The outlawed Kurdistan Workers’ Party, or PKK, claimed responsibi­lity for Sunday’s attack outside the Interior Ministry in Ankara in which one attacker blew himself up and another would-be bomber was killed in a shootout with police. Two police were wounded in the attack.

The Turkish jets targeted 22 suspected PKK positions in northern Iraq on Wednesday, destroying caves, shelters and depots used by the militants, the Turkish defense ministry said. The PKK maintains bases in the region, where its leadership has a foothold.

It was the Turkish air force’s third airstrike against suspected Kurdish militant sites in northern Iraq following the attack, which came as parliament prepared to reopen after a long summer recess. Meanwhile, dozens of people suspected of links to the PKK have been detained in a series of raids across Turkey.

Ankara said a large number of PKK militants were “neutralize­d” in the strikes.
☆ ☆ ☆
= WORK INSTRUCTIONS =
a - For each of the statements (i), (ii), and (iii), say whether it agrees with the Ankara attack report. Answer yes or no, and quote the words from the report that decide it.
(i) Turkish jets struck 22 suspected PKK positions in northern Iraq on Wednesday.
(ii) Three police officers were wounded in the attack.
(iii) The attack happened while parliament was in session.
b - Write out part of the Ankara attack report again, switching "parliament" to "the legislature". Begin at the words "It was the Turkish" and stop after "in the strikes.".
c - Proceed with the Ankara attack report, carrying it on from its last sentence.
☆ ☆ ☆
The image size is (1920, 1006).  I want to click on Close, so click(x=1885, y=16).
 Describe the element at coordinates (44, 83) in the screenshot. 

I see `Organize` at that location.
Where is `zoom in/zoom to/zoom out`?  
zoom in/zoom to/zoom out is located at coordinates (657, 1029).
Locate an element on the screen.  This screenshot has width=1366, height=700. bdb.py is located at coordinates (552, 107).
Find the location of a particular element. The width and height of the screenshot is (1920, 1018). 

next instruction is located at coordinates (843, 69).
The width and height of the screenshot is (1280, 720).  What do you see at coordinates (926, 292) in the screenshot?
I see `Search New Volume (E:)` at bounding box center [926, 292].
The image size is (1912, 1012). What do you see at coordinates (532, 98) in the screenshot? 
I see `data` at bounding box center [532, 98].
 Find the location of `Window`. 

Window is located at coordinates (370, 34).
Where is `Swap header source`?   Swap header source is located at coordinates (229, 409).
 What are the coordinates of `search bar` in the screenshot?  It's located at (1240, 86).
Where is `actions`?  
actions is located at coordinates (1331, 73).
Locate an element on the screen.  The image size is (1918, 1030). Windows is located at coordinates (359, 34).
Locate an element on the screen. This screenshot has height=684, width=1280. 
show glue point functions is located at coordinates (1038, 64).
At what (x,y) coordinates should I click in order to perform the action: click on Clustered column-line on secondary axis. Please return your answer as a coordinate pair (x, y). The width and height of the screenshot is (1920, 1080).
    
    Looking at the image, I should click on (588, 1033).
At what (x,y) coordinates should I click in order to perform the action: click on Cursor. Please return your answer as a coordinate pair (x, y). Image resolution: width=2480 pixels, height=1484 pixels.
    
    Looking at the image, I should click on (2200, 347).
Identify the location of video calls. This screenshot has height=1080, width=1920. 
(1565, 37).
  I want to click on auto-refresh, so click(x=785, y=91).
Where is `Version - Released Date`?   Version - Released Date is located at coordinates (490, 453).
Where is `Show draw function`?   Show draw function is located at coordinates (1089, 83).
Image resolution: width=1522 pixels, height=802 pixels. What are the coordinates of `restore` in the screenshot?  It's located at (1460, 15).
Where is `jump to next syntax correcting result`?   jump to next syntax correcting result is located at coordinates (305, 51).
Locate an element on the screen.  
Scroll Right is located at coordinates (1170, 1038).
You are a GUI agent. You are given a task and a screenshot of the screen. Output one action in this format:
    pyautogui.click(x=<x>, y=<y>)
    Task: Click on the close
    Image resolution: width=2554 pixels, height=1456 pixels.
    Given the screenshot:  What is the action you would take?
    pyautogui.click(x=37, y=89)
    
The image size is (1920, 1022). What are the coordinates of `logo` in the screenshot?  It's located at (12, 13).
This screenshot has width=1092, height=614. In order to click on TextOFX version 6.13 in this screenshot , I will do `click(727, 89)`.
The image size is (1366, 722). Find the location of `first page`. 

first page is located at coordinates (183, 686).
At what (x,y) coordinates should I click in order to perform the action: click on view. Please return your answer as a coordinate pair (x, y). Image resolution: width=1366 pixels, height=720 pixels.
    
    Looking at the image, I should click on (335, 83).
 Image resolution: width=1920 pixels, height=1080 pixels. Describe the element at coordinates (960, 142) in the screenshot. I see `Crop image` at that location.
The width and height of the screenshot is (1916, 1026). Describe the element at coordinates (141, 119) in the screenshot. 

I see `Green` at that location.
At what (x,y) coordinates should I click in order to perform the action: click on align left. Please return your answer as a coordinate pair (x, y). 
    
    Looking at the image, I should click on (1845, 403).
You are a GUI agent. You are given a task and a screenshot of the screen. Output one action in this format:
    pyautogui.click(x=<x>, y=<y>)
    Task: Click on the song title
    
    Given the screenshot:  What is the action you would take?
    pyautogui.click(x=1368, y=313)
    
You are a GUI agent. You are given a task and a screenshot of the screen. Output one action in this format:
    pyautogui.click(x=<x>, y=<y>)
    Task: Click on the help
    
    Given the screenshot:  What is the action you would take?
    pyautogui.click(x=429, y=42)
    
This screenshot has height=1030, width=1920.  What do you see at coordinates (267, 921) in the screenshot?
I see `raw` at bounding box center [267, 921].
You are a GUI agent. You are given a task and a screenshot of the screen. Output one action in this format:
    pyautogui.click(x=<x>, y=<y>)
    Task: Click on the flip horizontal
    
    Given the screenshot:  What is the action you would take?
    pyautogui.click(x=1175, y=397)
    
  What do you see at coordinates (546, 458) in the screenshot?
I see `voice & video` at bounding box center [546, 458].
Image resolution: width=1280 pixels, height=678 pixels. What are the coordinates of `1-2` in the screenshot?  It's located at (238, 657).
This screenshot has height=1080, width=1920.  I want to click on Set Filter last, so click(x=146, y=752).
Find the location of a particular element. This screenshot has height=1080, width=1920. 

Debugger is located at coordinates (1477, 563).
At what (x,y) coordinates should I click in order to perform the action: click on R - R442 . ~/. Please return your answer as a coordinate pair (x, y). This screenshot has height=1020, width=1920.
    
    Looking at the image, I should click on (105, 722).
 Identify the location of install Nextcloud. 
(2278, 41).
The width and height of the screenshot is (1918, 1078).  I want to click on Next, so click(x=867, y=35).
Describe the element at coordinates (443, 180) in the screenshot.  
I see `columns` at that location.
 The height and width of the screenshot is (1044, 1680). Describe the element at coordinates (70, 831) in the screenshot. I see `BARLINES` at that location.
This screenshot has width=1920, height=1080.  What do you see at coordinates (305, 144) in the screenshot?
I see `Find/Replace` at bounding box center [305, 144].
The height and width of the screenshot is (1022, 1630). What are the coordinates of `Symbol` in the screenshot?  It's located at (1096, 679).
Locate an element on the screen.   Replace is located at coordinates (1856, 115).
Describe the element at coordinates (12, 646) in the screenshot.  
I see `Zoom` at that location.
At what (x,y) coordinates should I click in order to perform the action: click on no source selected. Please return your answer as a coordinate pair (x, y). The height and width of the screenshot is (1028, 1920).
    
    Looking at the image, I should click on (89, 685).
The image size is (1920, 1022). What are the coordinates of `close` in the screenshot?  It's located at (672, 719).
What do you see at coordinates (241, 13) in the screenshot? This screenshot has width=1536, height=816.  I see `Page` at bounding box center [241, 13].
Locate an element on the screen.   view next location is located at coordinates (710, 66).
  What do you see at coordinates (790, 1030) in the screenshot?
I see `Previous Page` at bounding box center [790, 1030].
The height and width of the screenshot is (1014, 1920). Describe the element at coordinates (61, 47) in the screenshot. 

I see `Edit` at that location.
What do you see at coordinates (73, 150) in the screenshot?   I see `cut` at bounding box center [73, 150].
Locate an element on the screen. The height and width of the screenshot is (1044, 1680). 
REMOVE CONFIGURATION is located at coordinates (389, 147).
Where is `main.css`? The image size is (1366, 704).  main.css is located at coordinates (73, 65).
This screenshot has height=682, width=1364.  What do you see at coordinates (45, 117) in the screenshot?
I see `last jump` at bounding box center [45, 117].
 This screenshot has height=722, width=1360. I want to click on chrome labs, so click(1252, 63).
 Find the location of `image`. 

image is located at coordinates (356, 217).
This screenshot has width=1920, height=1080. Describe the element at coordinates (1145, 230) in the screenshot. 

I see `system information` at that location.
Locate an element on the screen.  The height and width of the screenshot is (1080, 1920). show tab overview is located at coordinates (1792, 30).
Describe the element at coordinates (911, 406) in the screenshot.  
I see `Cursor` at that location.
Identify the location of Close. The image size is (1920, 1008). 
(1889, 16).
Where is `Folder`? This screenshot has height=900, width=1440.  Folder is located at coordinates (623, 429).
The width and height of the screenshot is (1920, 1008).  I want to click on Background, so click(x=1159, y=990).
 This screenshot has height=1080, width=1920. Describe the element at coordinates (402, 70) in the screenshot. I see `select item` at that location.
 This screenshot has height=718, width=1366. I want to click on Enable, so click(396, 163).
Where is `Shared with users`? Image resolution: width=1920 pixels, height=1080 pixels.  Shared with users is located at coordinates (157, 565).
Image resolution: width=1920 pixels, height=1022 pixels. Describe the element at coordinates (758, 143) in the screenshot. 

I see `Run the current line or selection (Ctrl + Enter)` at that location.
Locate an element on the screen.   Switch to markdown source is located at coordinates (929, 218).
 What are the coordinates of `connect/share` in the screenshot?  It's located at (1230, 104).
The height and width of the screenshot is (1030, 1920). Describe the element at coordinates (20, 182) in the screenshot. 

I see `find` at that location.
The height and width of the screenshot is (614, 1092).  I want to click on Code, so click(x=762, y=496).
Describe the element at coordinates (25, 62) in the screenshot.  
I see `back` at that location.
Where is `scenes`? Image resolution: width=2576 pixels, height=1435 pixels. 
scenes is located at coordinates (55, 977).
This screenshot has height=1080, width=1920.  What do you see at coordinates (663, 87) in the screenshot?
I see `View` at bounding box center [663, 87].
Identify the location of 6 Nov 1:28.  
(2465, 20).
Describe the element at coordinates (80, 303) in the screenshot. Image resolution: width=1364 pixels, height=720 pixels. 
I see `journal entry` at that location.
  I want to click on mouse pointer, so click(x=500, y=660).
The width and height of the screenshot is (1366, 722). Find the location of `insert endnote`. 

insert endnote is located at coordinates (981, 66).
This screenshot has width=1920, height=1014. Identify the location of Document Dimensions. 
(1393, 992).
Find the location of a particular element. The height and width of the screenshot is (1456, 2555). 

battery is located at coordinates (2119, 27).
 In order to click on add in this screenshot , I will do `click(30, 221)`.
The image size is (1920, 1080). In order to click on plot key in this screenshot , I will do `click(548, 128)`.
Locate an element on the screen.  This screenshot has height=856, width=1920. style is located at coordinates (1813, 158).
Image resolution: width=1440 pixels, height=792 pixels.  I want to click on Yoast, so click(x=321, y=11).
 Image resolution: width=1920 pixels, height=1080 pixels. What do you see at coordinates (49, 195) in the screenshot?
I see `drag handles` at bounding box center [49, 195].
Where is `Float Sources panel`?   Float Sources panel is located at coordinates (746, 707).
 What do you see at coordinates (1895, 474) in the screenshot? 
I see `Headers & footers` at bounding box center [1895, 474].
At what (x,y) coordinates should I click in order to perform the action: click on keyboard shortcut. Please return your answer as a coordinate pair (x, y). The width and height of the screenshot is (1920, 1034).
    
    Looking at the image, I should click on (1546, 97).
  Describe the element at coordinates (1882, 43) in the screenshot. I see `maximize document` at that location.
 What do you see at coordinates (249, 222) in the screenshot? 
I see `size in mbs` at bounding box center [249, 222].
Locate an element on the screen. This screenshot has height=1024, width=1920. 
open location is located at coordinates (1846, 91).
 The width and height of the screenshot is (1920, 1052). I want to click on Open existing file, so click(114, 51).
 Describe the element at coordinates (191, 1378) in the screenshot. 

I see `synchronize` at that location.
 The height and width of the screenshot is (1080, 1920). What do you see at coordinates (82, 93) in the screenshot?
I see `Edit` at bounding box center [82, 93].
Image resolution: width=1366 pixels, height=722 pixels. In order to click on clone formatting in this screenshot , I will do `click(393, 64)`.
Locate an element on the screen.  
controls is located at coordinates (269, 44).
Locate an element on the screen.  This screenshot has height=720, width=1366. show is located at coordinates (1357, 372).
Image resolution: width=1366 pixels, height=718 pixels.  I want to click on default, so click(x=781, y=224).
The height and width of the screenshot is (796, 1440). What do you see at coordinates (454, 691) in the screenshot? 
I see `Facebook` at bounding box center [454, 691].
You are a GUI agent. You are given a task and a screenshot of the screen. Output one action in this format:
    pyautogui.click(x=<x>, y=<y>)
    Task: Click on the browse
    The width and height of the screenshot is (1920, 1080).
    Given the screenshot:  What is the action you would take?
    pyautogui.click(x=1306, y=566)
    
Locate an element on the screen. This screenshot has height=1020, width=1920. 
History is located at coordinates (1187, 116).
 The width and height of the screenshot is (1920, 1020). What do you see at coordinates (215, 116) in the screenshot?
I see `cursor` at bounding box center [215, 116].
☆ ☆ ☆
= RESULTS OF THE TASKS =
a -
(i) Yes: "The Turkish jets targeted 22 suspected PKK positions in northern Iraq on Wednesday"
(ii) No: "Two police were wounded in the attack."
(iii) No: "which came as parliament prepared to reopen after a long summer recess"

b -
It was the Turkish air force’s third airstrike against suspected Kurdish militant sites in northern Iraq following the attack, which came as the legislature prepared to reopen after a long summer recess. Meanwhile, dozens of people suspected of links to the PKK have been detained in a series of raids across Turkey.

Ankara said a large number of PKK militants were “neutralize­d” in the strikes.

c -
There was no immediate comment from Kurdish officials in Iraq.

Foreign Minister Hakan Fidan told a news conference that Turkish intelligen­ce officials have establishe­d that the two assailants arrived from Syria, where they had been trained. He said Turkey would now target facilities in Syria and Iraq belonging to the PKK, or its affiliated Kurdish militia group in Syria, which is known as People’s Defense Units, or YPG.

A Syrian Kurdish commander denied on Wednesday that the Ankara attackers were trained in Syria or crossed into Turkey from Syria.